Sacconi era un personaggio complesso. Nipote del cardinale Carlo Sacconi (1808-1889), più tardi lavorò ai restauri di Loreto e rimase sinceramente colpito dal mistero della Santa Casa, il che non gli impedì di professare idee politiche liberali e di lavorare come architetto eclettico, spesso pronto a compiacere i committenti. Quanto al Vittoriano, tutto quanto riguarda la religione civile laica italiana lo ebbe come centro: prima la Grande Guerra, con l’importazione dell’idea francese del Milite Ignoto, poi il fascismo.
Ma il Vittoriano non piace. I romani continuano a chiamarlo macchina da scrivere o torta nuziale. In qualche modo lo spontaneo umorismo popolare rigetta una religione civile posticcia e fasulla. Eppure anche al Vittoriano ci siamo abituati.
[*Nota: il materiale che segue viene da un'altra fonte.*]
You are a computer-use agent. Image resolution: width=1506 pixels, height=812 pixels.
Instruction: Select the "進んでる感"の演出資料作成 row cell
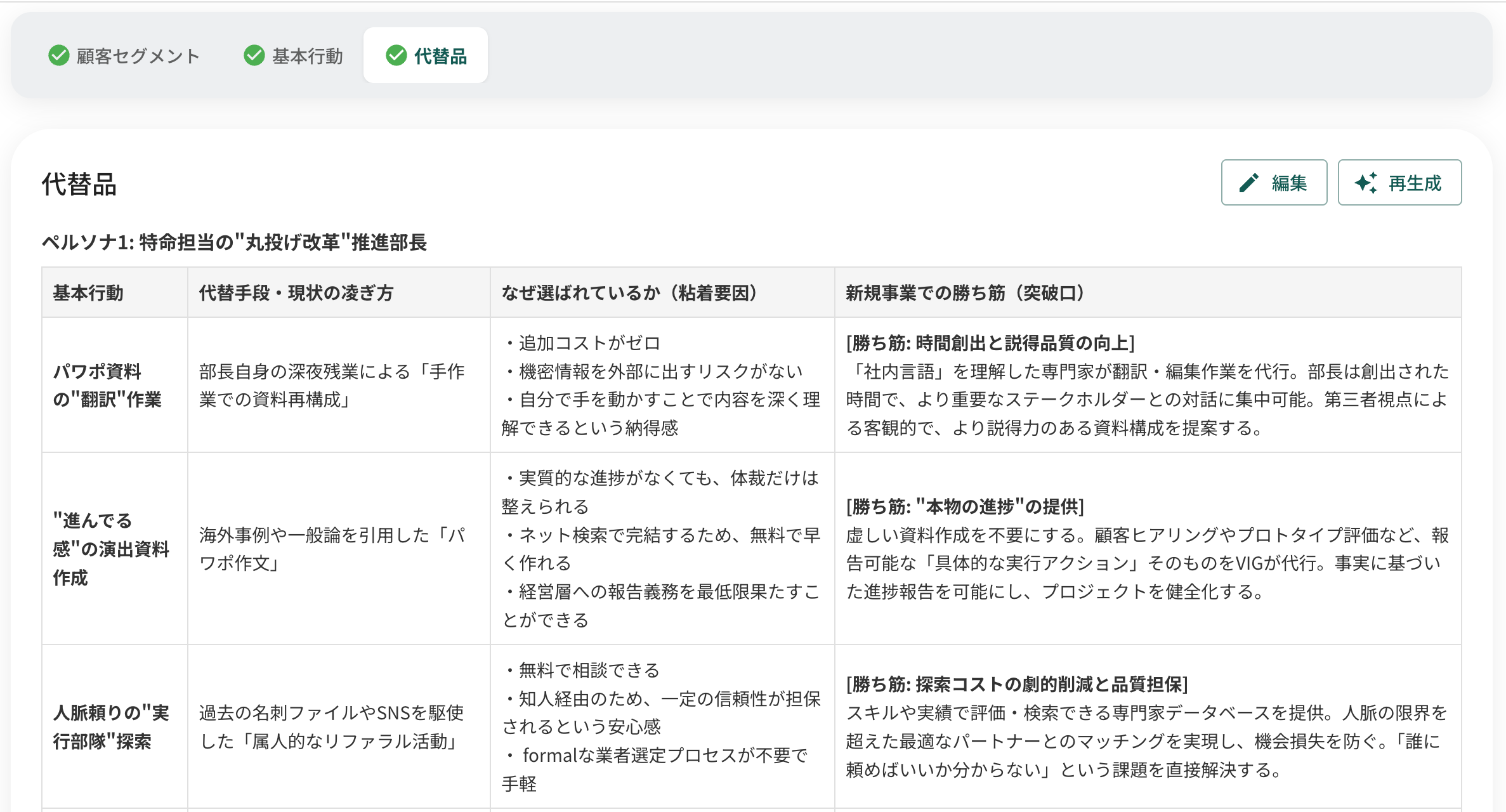click(110, 549)
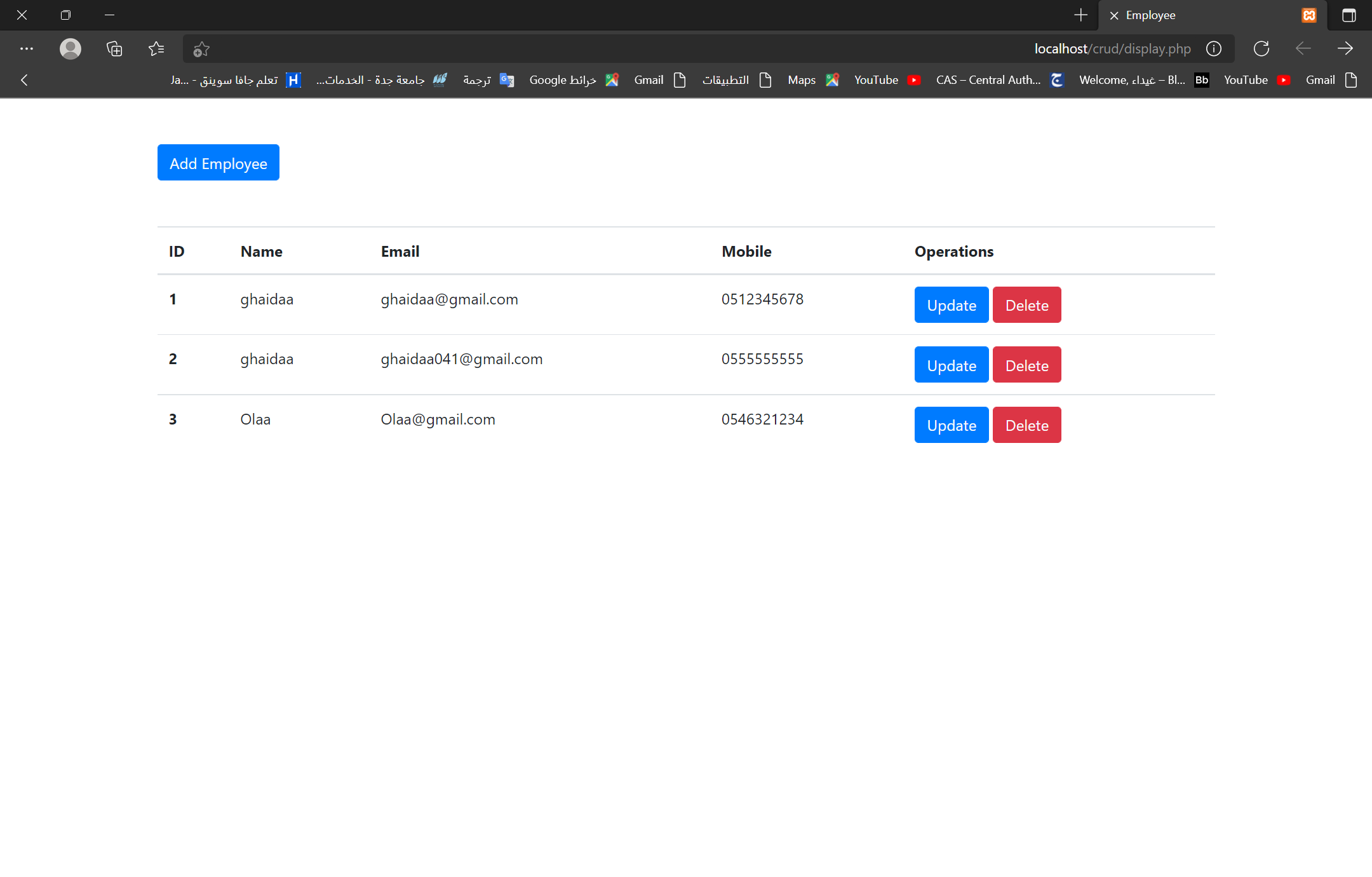Screen dimensions: 1372x877
Task: Open the browser profile avatar
Action: 70,48
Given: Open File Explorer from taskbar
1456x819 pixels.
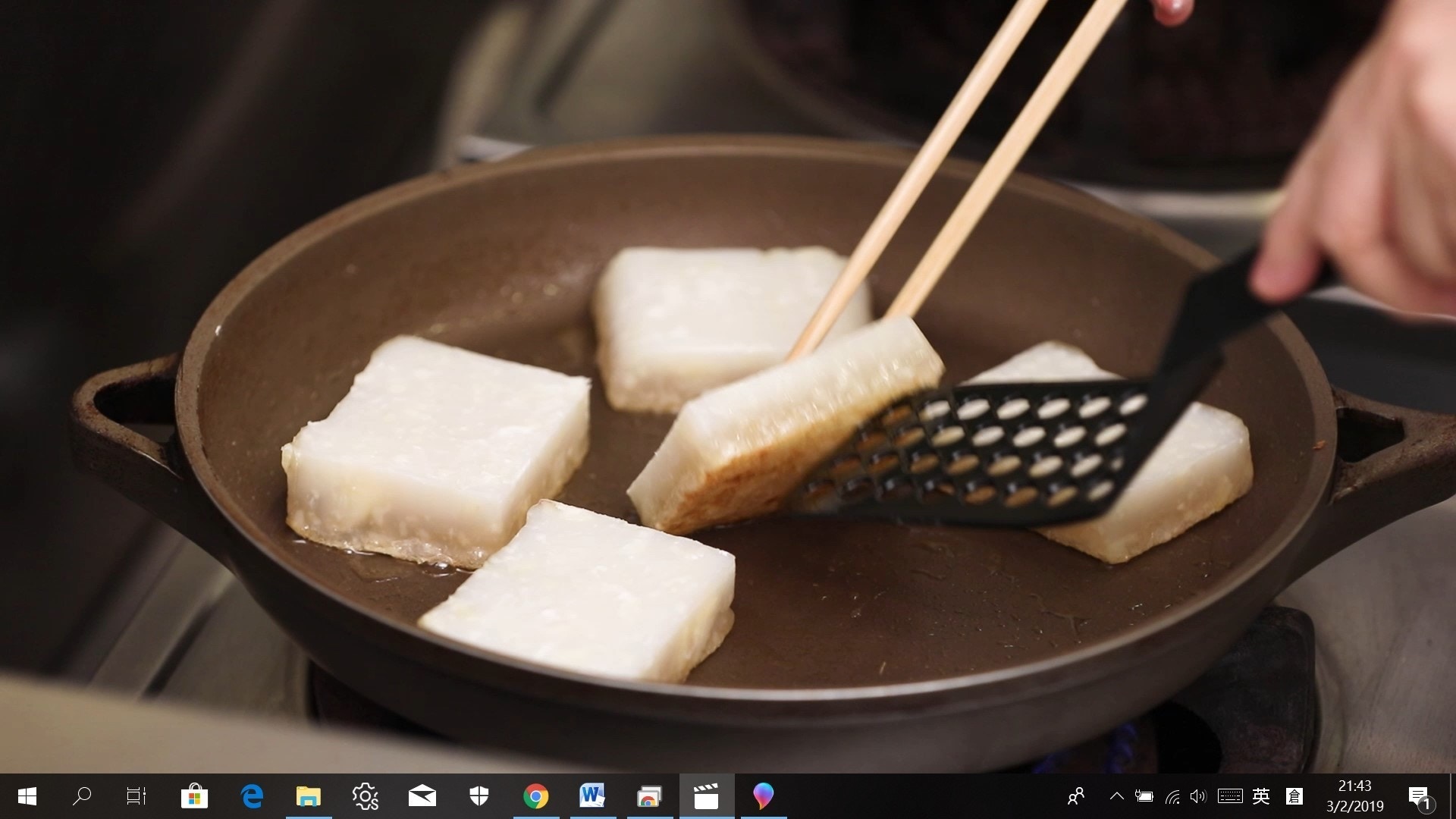Looking at the screenshot, I should click(309, 796).
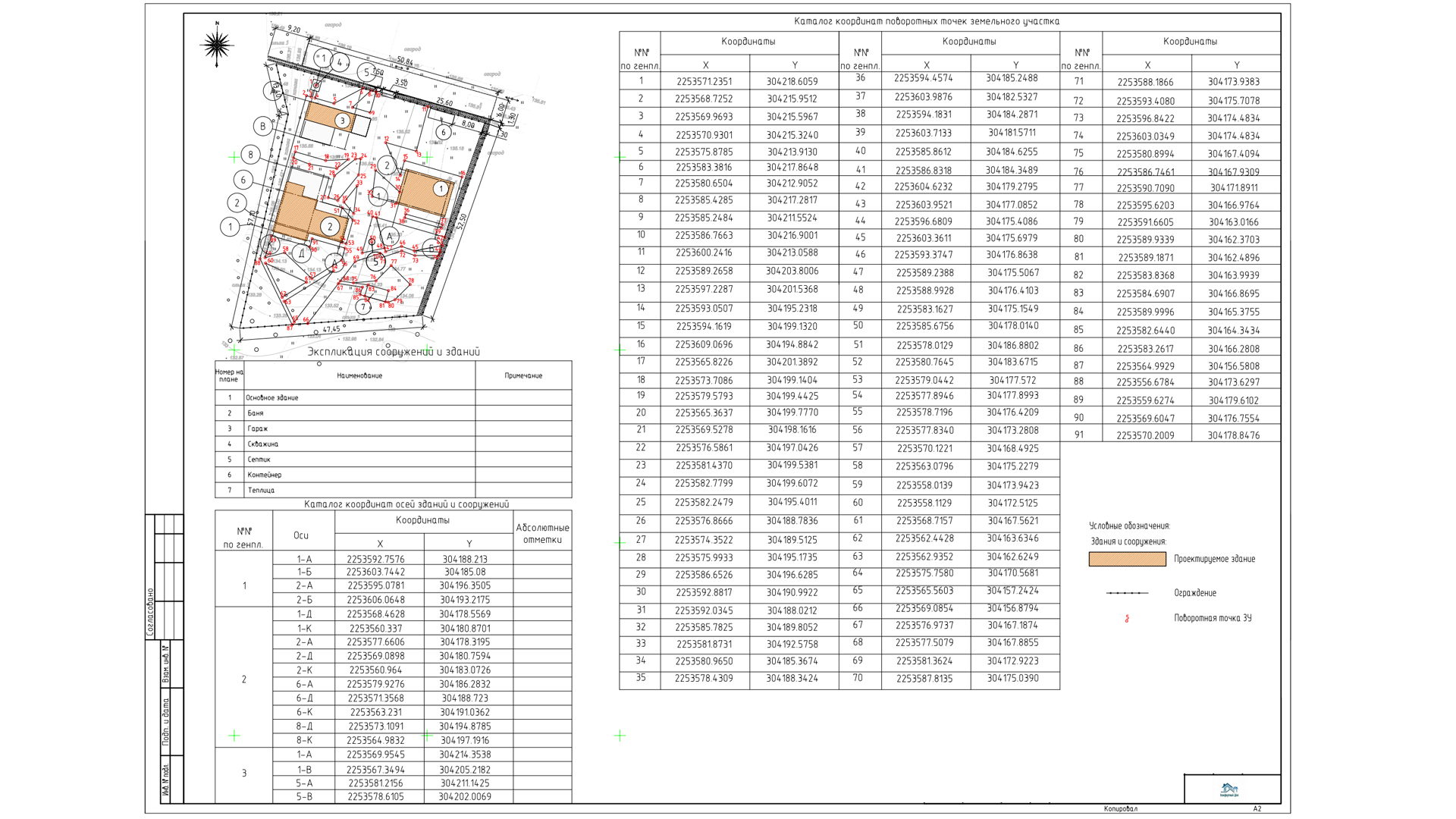Click the vertical Согласовано label on the left

point(150,612)
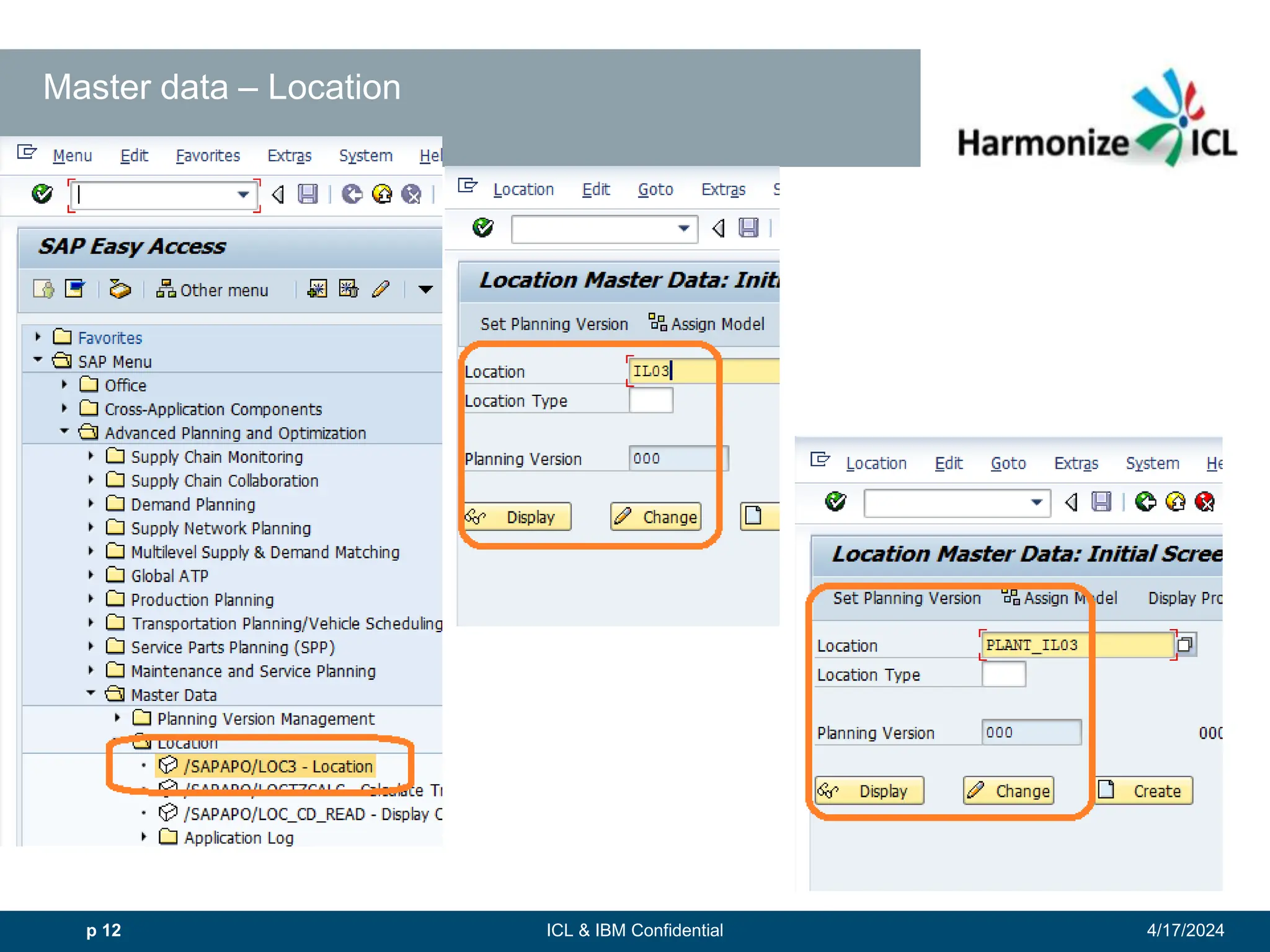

Nel contesto del rilancio voluto dal presidente Carlo Azeglio Ciampi, è stata la camera ardente per i caduti nell’attentato del 12 novembre 2003 a Nasiriyya, in Iraq – simbolo di un eroismo al servizio disinteressato di popolazioni inermi, che corrisponde al più genuino ethos italiano – a rendere in qualche modo di nuovo popolare il Vittoriano, coinvolgendo in quell’occasione anche la Chiesa e i cattolici. Dalla riconciliazione fra le due religioni civili di Bellah siamo ancora ben lontani. Ma i simboli, a poco a poco, perdono i significati originari.